Sirt1 modulates AID expression, class switch DNA recombination and somatic hypermutation by repressing NF-kB activity

Abstract

Abstract As we have suggested, epigenetic factors, such as histone deacetylases (HDACs), play critical roles in modulating the maturation of the antibody response. This entails class switch DNA recombination (CSR) and somatic hypermutation (SHM). CSR and SHM require AID and diversify the specificity and effector functions of antibodies. By showing that HDAC inhibitors (HDIs) that selectively block Classes I/II HDACs (the “classical” Zn-dependent HDACs together with Class IV HDAC), impaired AID and Blimp1 expression, CSR, SHM and plasma cell differentiation, we have previously outlined an important role of these Zn-dependent HADCs in the modulation of antibody response.
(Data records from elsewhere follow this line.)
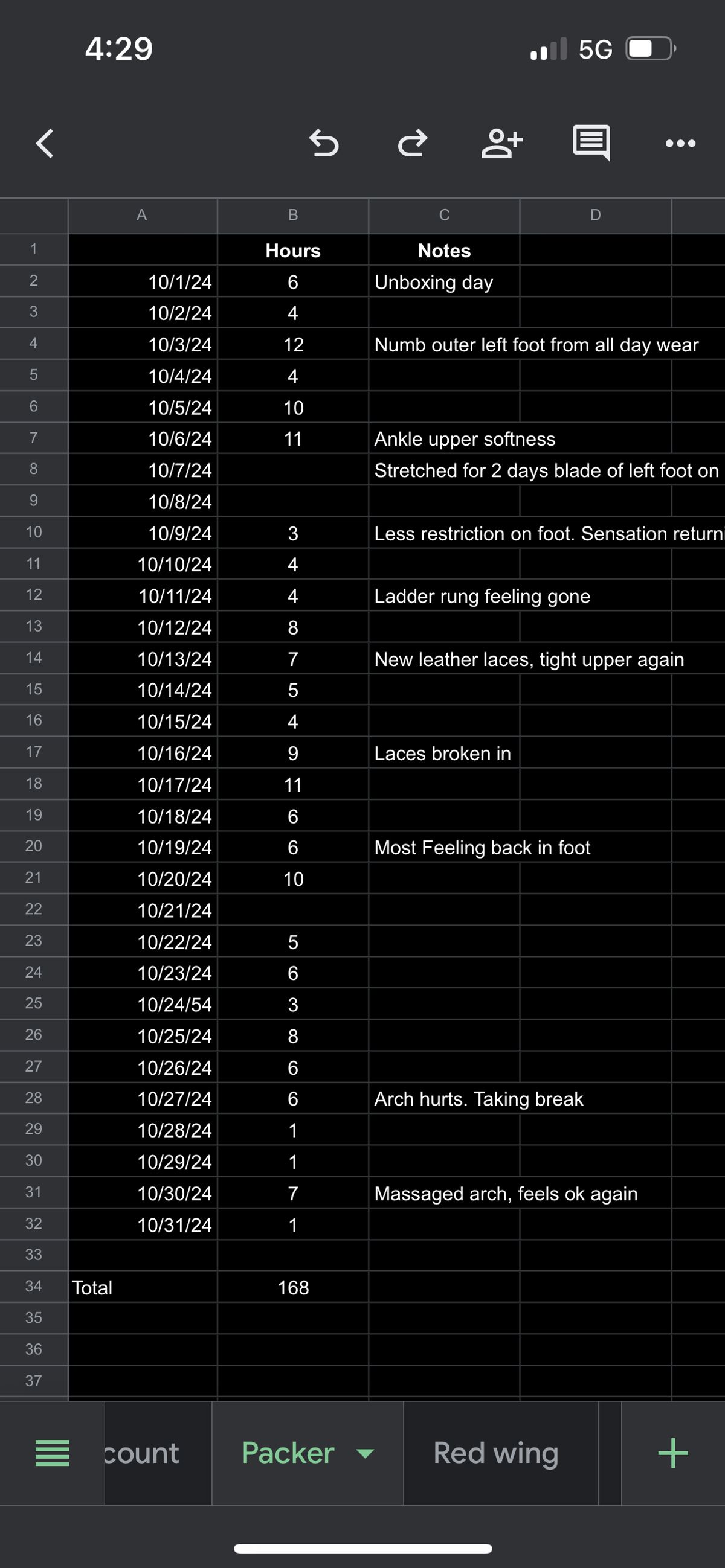Image resolution: width=725 pixels, height=1568 pixels.
Task: Add a new sheet with plus icon
Action: [x=673, y=1453]
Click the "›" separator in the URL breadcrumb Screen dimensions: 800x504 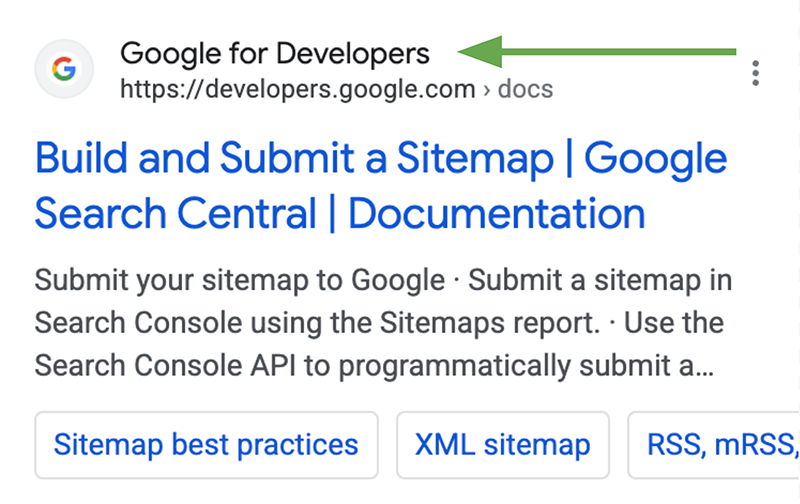pos(487,90)
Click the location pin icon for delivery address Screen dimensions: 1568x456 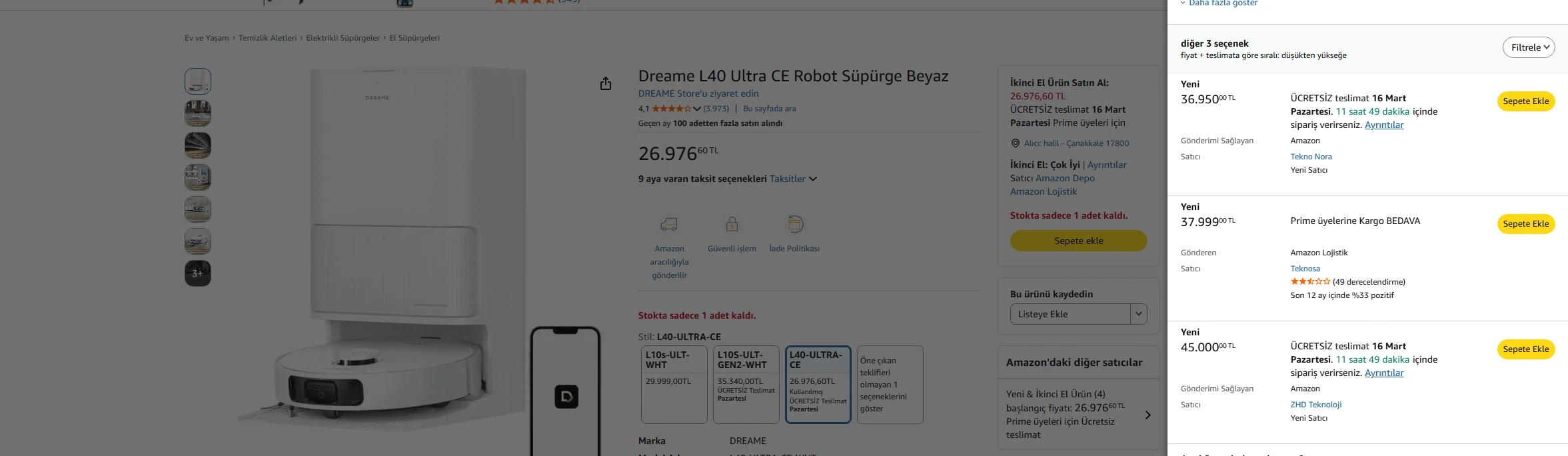pos(1015,143)
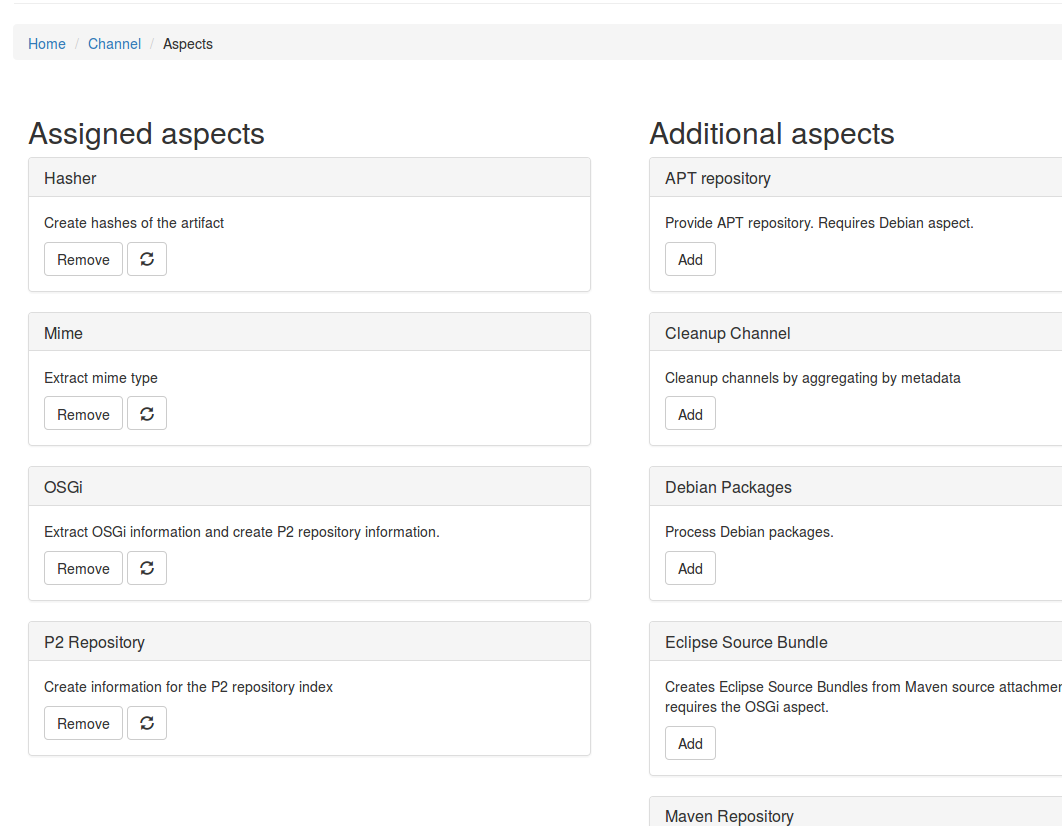The image size is (1062, 826).
Task: Click the refresh icon for Mime aspect
Action: 147,414
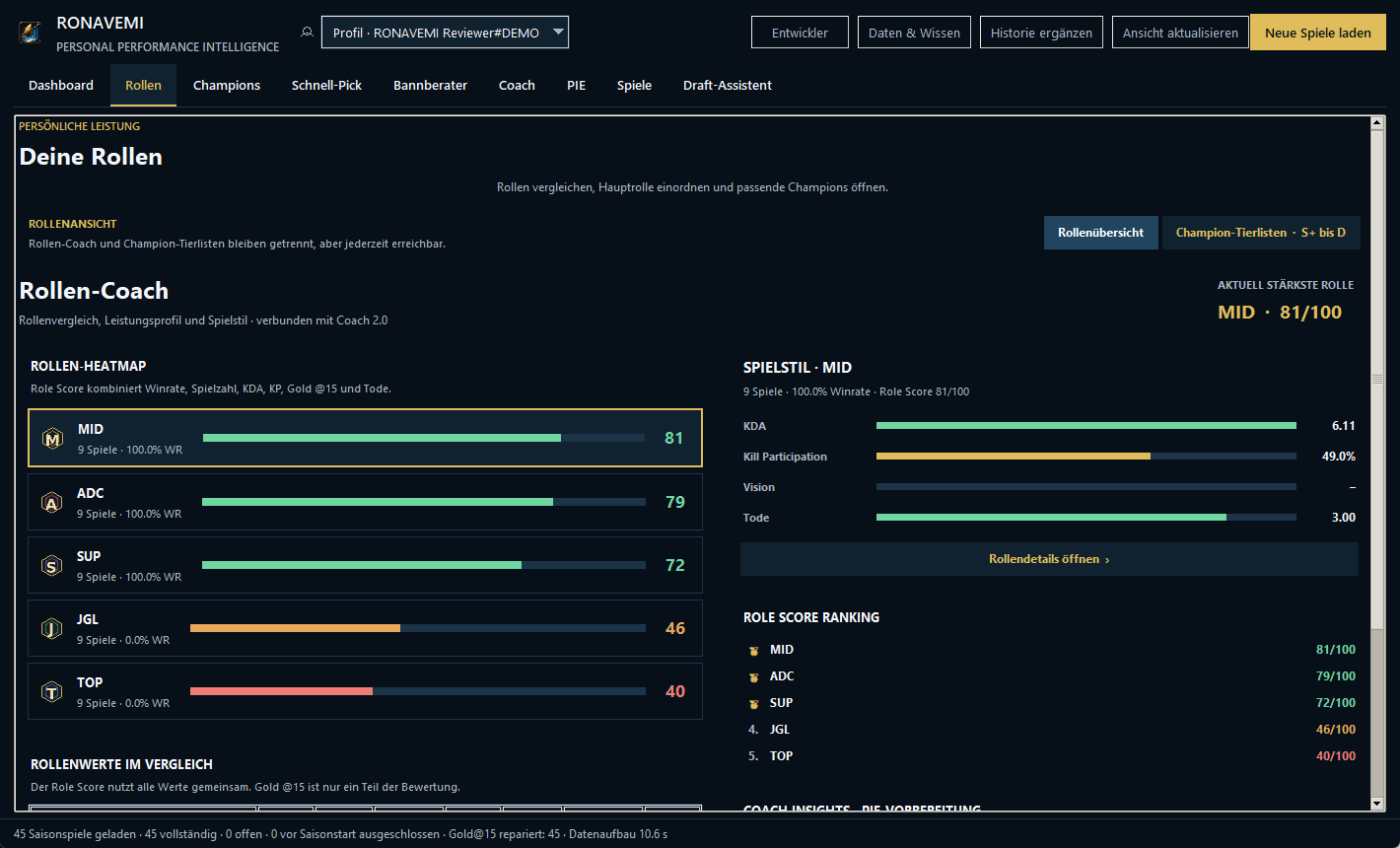Screen dimensions: 1400x848
Task: Click the profile search icon
Action: coord(307,33)
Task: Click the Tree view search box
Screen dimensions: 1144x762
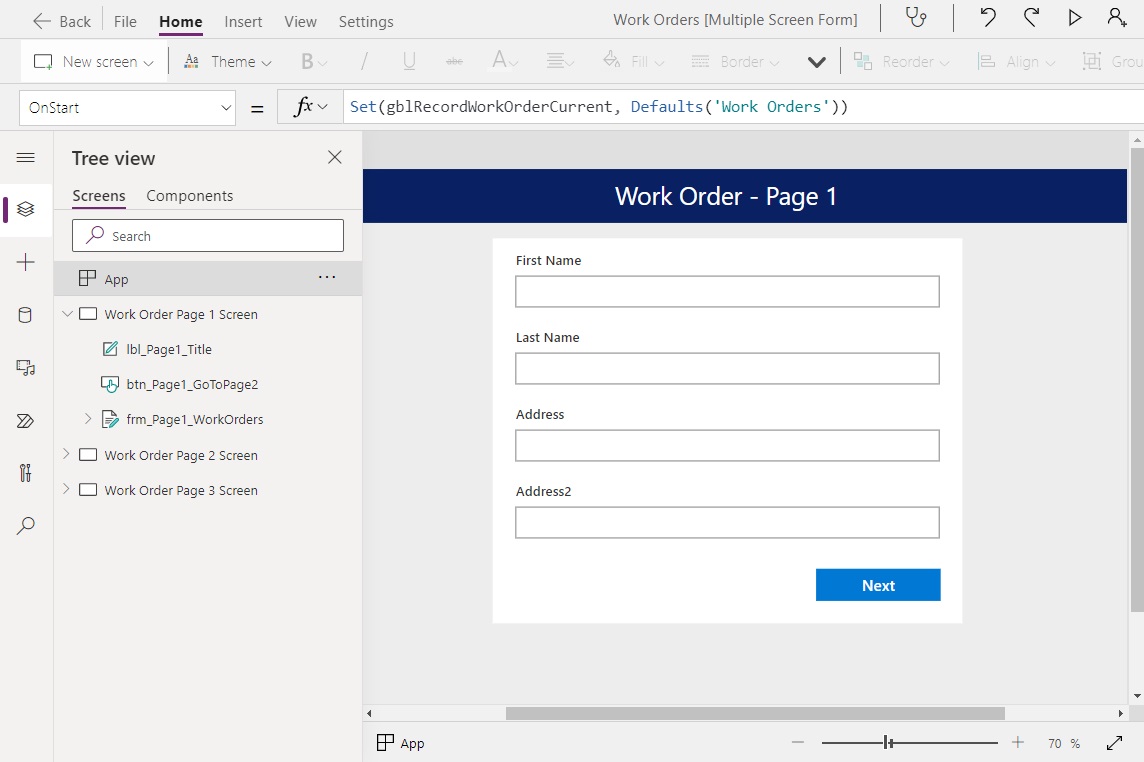Action: [x=207, y=235]
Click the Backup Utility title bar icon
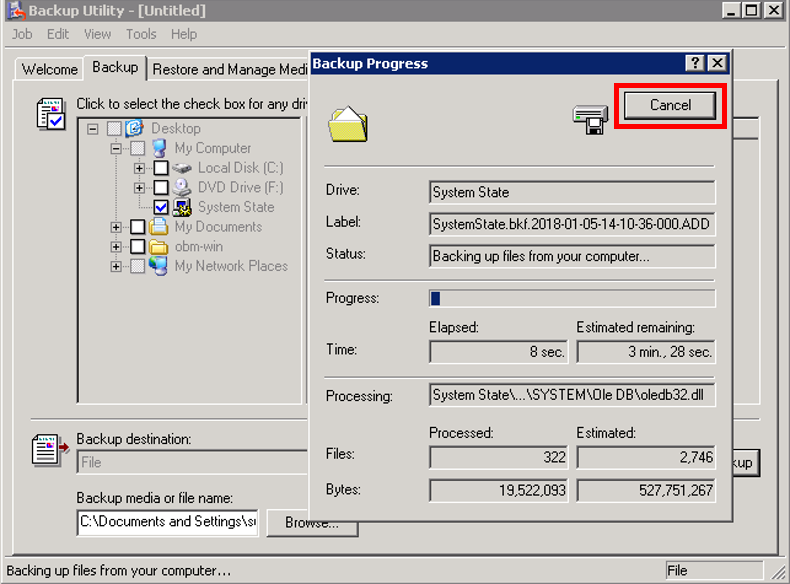Screen dimensions: 790x584 (x=14, y=11)
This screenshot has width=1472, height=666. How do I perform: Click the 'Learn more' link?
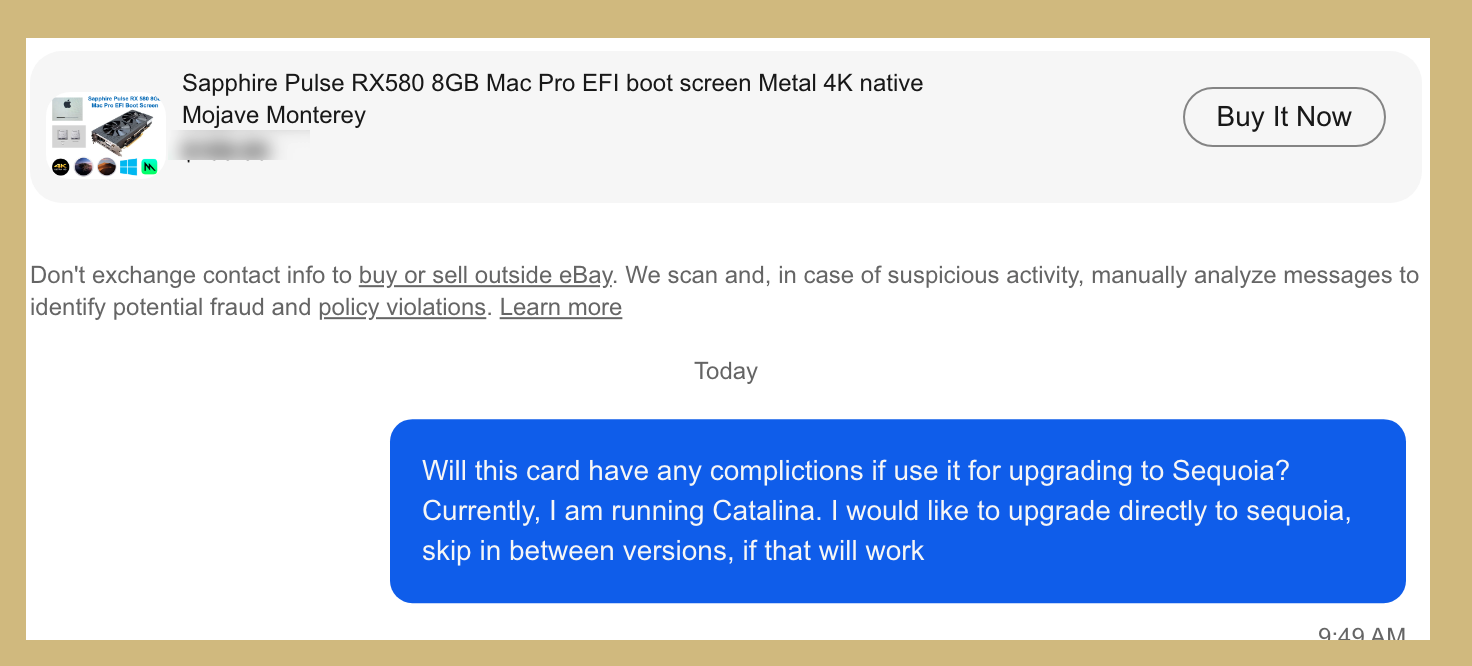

We found that Sirt1, one of the NAD+-dependent Class III HDACs or sirtuins (Sirts), played an important role in the regulation of CSR and SHM. Sirt1 deacetylated p65, an element of the canonical NF-kB pathway, which mediates AID induction, thereby repressing NF-kB activity. Sirt1 deficiency in B cells led to NF-kB hyperacetylation and activation, which resulted in enhanced AID expression and increased CSR to IgG, IgA and IgE. Conversely, Sirt1 deletion in AID expressing B cells of AicdacreSirt1fl/fl mice, whose B cells contain the normal complement of Aicda genes together with a Cre gene under control of an extra Aicda promoter, resulted in upregulated AID expression, increased CSR and SHM, and enhanced T-dependent and T-independent antibody response. These findings outline an important B cell-intrinsic role of Sirt1 in the modulation of the antibody response. Such a role is independent from and may be in addition to the histone deacetylation activity of this Class III HDAC. Supported by the NIH grants AI 105813, AI 079705 and ALR TIL grant ALR 295955.